-- SET TASK --
Please present the following lines as a Markdown table with the columns Row and Line, numbering each row and leaving out any blank lines.

-- PROVIDED RECORDS --
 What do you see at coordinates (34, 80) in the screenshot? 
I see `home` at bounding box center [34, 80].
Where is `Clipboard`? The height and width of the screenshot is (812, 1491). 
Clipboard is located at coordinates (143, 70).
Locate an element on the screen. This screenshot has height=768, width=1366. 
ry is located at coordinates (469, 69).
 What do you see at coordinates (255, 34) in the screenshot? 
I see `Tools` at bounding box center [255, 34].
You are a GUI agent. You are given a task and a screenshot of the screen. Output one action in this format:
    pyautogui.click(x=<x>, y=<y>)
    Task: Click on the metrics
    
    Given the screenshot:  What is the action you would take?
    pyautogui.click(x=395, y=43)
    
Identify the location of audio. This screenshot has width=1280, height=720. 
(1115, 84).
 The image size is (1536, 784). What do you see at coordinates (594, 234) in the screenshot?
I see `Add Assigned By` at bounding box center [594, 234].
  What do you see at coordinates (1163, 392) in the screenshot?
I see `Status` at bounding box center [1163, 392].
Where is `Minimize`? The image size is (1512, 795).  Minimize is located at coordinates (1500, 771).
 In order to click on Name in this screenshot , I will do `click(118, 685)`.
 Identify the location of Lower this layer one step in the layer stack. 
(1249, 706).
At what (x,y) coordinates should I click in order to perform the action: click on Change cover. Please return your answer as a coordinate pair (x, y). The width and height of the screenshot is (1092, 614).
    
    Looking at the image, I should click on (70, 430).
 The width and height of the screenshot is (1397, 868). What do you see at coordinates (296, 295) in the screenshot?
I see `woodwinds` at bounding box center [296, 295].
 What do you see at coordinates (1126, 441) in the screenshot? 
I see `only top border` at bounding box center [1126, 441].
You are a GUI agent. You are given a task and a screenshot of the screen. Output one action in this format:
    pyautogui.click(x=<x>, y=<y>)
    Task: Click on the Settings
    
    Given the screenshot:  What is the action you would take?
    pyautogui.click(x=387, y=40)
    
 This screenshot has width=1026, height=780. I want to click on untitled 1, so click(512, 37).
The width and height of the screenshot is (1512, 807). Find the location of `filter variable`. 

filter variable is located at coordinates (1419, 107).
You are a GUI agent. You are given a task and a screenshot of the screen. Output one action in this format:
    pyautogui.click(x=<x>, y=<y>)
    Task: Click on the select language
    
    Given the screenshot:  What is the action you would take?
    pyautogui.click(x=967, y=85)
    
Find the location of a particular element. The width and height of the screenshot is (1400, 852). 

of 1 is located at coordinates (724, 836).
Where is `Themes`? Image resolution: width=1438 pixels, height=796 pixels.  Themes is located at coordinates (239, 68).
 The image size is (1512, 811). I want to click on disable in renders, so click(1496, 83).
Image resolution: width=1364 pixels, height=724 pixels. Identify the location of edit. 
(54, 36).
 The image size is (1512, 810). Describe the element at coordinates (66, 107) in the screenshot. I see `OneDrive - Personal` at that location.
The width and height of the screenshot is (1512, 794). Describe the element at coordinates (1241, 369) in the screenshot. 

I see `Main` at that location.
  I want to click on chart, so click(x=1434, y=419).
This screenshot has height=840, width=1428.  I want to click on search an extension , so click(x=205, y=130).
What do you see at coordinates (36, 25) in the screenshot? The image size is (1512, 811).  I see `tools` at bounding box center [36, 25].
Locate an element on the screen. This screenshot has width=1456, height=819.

-- WRITTEN SOLUTION --
| Row | Line |
|---|---|
| 1 |  What do you see at coordinates (34, 80) in the screenshot?  |
| 2 | I see `home` at bounding box center [34, 80]. |
| 3 | Where is `Clipboard`? The height and width of the screenshot is (812, 1491).  |
| 4 | Clipboard is located at coordinates (143, 70). |
| 5 | Locate an element on the screen. This screenshot has height=768, width=1366.  |
| 6 | ry is located at coordinates (469, 69). |
| 7 |  What do you see at coordinates (255, 34) in the screenshot?  |
| 8 | I see `Tools` at bounding box center [255, 34]. |
| 9 | You are a GUI agent. You are given a task and a screenshot of the screen. Output one action in this format: |
| 10 |     pyautogui.click(x=<x>, y=<y>) |
| 11 |     Task: Click on the metrics |
| 12 |     Given the screenshot:  What is the action you would take? |
| 13 |     pyautogui.click(x=395, y=43) |
| 14 | Identify the location of audio. This screenshot has width=1280, height=720.  |
| 15 | (1115, 84). |
| 16 |  The image size is (1536, 784). What do you see at coordinates (594, 234) in the screenshot? |
| 17 | I see `Add Assigned By` at bounding box center [594, 234]. |
| 18 |   What do you see at coordinates (1163, 392) in the screenshot? |
| 19 | I see `Status` at bounding box center [1163, 392]. |
| 20 | Where is `Minimize`? The image size is (1512, 795).  Minimize is located at coordinates (1500, 771). |
| 21 |  In order to click on Name in this screenshot , I will do `click(118, 685)`. |
| 22 |  Identify the location of Lower this layer one step in the layer stack.  |
| 23 | (1249, 706). |
| 24 | At what (x,y) coordinates should I click in order to perform the action: click on Change cover. Please return your answer as a coordinate pair (x, y). The width and height of the screenshot is (1092, 614). |
| 25 |     Looking at the image, I should click on (70, 430). |
| 26 |  The width and height of the screenshot is (1397, 868). What do you see at coordinates (296, 295) in the screenshot? |
| 27 | I see `woodwinds` at bounding box center [296, 295]. |
| 28 |  What do you see at coordinates (1126, 441) in the screenshot?  |
| 29 | I see `only top border` at bounding box center [1126, 441]. |
| 30 | You are a GUI agent. You are given a task and a screenshot of the screen. Output one action in this format: |
| 31 |     pyautogui.click(x=<x>, y=<y>) |
| 32 |     Task: Click on the Settings |
| 33 |     Given the screenshot:  What is the action you would take? |
| 34 |     pyautogui.click(x=387, y=40) |
| 35 |  This screenshot has width=1026, height=780. I want to click on untitled 1, so click(512, 37). |
| 36 | The width and height of the screenshot is (1512, 807). Find the location of `filter variable`.  |
| 37 | filter variable is located at coordinates (1419, 107). |
| 38 | You are a GUI agent. You are given a task and a screenshot of the screen. Output one action in this format: |
| 39 |     pyautogui.click(x=<x>, y=<y>) |
| 40 |     Task: Click on the select language |
| 41 |     Given the screenshot:  What is the action you would take? |
| 42 |     pyautogui.click(x=967, y=85) |
| 43 | Find the location of a particular element. The width and height of the screenshot is (1400, 852).  |
| 44 | of 1 is located at coordinates (724, 836). |
| 45 | Where is `Themes`? Image resolution: width=1438 pixels, height=796 pixels.  Themes is located at coordinates (239, 68). |
| 46 |  The image size is (1512, 811). I want to click on disable in renders, so click(1496, 83). |
| 47 | Image resolution: width=1364 pixels, height=724 pixels. Identify the location of edit.  |
| 48 | (54, 36). |
| 49 |  The image size is (1512, 810). Describe the element at coordinates (66, 107) in the screenshot. I see `OneDrive - Personal` at that location. |
| 50 | The width and height of the screenshot is (1512, 794). Describe the element at coordinates (1241, 369) in the screenshot.  |
| 51 | I see `Main` at that location. |
| 52 |   I want to click on chart, so click(x=1434, y=419). |
| 53 | This screenshot has height=840, width=1428.  I want to click on search an extension , so click(x=205, y=130). |
| 54 | What do you see at coordinates (36, 25) in the screenshot? The image size is (1512, 811).  I see `tools` at bounding box center [36, 25]. |
| 55 | Locate an element on the screen. This screenshot has width=1456, height=819. |